Depression that strikes in the late fall or early winter and eases in the spring and summer could be a sign of seasonal affective disorder, or SAD. This type of depression shows up more frequently in people who live far from the equator, like in the U.S., where there is less direct sun exposure year-round.
Cold, bleary days can make a lot of people feel sad and tired in the winter, but SAD is more than that—it’s a form of clinical depression. People with SAD may experience symptoms such as:
- Feelings of hopelessness
- Having consistently low energy
- Difficulty concentrating
- Sleeping too much
- Overeating and gaining weight
- Social withdrawal
Medication, vitamin D, psychotherapy and light therapy might help alleviate symptoms of seasonal affective disorder.
Tips to Manage SAD
Enjoy daylight as much as possible. The lack of sun exposure is part of what triggers SAD. Exposure to daylight can lessen your symptoms. Try getting out for a walk during daylight hours, sit by a window or use a light that mimics sunshine (full-spectrum light).

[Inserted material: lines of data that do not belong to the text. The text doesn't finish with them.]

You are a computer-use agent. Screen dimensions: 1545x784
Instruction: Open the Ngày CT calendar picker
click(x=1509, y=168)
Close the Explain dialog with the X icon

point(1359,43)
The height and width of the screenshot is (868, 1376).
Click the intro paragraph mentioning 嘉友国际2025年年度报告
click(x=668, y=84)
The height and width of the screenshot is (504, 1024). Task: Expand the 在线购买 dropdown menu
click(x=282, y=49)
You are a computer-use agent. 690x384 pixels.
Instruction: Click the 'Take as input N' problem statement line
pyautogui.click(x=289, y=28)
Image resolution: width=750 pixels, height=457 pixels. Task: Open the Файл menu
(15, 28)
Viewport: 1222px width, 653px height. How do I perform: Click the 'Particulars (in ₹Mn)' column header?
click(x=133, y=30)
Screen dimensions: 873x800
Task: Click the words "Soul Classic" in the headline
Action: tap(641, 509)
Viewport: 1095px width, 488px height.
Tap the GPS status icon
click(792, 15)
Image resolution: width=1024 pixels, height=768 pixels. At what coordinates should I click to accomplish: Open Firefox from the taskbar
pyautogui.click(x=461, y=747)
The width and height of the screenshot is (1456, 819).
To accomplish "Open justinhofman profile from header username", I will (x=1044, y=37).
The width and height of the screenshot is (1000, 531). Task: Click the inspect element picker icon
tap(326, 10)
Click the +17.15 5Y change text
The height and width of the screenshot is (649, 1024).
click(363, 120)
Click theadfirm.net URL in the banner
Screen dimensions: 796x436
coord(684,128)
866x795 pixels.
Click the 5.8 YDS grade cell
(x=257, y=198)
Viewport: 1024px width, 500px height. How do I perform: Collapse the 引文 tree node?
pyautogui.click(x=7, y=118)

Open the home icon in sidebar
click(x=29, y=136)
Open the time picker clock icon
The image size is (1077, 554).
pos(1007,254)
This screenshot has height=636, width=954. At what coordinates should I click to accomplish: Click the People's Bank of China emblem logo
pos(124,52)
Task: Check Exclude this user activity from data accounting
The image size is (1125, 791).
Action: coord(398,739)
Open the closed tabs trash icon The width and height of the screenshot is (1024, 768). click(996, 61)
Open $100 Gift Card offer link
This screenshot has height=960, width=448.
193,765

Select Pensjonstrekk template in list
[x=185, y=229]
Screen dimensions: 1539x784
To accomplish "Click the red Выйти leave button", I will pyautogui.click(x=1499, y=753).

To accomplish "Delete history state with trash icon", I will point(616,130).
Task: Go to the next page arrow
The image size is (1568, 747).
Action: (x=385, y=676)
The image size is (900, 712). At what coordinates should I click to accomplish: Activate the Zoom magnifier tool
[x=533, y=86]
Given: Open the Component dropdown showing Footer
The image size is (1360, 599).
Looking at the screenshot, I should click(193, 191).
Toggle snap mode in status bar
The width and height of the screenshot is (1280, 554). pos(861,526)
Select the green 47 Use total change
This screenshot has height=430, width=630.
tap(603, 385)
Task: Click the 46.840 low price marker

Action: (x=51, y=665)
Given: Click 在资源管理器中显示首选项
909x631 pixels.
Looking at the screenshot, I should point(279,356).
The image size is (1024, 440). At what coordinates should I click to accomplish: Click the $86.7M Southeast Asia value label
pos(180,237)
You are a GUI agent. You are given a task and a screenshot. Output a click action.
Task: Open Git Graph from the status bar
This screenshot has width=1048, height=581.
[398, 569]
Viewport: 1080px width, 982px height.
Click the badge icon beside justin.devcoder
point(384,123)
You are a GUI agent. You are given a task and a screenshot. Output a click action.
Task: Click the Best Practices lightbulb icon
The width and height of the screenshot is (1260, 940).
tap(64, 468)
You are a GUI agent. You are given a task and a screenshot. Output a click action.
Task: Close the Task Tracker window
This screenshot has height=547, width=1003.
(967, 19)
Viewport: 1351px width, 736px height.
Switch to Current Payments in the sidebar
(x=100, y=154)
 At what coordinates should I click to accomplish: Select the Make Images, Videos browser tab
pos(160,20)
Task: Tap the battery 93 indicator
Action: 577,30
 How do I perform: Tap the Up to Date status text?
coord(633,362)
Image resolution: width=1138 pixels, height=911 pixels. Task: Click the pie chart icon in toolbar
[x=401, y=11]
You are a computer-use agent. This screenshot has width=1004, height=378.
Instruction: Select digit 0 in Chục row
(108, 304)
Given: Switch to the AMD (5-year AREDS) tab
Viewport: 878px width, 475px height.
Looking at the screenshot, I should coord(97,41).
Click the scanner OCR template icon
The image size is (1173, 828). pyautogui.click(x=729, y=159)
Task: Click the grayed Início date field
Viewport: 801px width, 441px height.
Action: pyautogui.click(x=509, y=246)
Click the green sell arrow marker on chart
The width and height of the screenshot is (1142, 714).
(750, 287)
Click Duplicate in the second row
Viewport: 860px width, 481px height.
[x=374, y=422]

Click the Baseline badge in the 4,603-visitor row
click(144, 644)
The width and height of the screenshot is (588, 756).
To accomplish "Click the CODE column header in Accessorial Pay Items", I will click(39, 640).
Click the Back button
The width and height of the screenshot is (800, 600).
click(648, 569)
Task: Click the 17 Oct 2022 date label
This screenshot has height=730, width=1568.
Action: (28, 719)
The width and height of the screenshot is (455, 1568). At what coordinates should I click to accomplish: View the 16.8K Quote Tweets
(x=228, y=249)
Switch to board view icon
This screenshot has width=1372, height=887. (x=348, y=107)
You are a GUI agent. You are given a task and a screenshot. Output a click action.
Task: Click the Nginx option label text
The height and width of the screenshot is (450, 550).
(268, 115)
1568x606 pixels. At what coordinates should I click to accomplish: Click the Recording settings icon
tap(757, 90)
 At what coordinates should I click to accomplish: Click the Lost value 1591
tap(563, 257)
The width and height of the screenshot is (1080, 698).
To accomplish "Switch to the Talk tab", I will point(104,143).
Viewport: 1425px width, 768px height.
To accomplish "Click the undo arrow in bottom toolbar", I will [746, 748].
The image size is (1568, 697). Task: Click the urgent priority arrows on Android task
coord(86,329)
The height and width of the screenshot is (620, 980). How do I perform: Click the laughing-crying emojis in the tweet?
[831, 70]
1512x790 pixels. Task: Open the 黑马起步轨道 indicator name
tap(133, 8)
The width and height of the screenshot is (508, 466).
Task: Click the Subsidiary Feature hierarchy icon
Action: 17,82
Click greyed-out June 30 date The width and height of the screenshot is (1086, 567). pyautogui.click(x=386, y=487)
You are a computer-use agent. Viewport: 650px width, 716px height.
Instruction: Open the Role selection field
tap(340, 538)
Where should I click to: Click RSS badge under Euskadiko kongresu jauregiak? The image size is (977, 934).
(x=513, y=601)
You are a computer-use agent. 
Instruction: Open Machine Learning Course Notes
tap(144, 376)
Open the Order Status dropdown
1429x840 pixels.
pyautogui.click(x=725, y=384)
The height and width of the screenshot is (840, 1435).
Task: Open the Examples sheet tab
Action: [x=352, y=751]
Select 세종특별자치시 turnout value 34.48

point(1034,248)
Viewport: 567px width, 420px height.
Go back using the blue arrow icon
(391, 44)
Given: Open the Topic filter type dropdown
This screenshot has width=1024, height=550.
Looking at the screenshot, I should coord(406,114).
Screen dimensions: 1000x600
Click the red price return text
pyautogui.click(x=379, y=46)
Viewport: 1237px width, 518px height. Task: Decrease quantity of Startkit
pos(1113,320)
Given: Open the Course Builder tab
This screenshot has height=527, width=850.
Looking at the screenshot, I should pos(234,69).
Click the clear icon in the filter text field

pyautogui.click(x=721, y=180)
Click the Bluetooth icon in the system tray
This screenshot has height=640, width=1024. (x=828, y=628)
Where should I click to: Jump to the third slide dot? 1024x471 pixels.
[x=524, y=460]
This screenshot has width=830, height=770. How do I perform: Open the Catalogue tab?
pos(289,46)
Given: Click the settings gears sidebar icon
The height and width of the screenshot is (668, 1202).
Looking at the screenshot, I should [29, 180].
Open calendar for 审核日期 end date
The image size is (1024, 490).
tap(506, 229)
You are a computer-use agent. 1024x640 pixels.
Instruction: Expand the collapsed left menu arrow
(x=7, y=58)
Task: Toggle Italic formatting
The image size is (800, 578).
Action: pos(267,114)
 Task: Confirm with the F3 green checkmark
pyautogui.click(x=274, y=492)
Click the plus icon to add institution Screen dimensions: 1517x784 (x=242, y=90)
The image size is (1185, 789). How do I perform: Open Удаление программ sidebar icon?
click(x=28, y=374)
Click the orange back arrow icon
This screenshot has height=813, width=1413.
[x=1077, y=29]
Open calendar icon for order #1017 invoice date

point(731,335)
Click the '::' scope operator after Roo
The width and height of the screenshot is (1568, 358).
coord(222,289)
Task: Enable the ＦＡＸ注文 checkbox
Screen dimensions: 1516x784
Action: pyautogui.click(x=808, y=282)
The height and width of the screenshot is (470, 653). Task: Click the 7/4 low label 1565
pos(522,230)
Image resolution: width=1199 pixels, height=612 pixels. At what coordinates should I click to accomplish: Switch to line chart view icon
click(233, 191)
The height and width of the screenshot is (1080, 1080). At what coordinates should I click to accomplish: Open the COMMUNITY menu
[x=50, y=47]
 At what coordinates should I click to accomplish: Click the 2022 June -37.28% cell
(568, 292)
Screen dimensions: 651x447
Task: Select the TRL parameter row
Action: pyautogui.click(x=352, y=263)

Be proactive. If you tend to experience the same symptoms each year, try to get ahead of it by planning out a schedule in advance to keep active and engaged.
Eat healthily. Look for hearty, low-calorie recipes to replace comfort foods. Focus on treats made from seasonal fruits like apples and pears instead of cookies and cakes.
Stay active. Just as it does for other forms of depression, exercise can help with SAD too. Other ways to be active are volunteering for a local cause, joining a club or planning a get-together with friends.
Keep a journal. Writing about your thoughts, feelings and concerns can have a positive effect on your mood. Take 15-20 minutes each evening to reflect on the day. This may also help you sleep if you find you often lay awake ruminating.
Spend time with your friends and family. Let them know how the season is affecting you so they can offer support.
Seek professional help. If you continue to struggle with feelings of depression, you should speak with your primary care provider. They can work with you on treatment and determine if you'd benefit from the help of a mental health professional. Psychotherapy, such as cognitive behavioral therapy, has been shown to be an effective treatment for SAD, and may have more long-term benefits than light therapy – daily use of an artificial bright lamp – or antidepressant medication.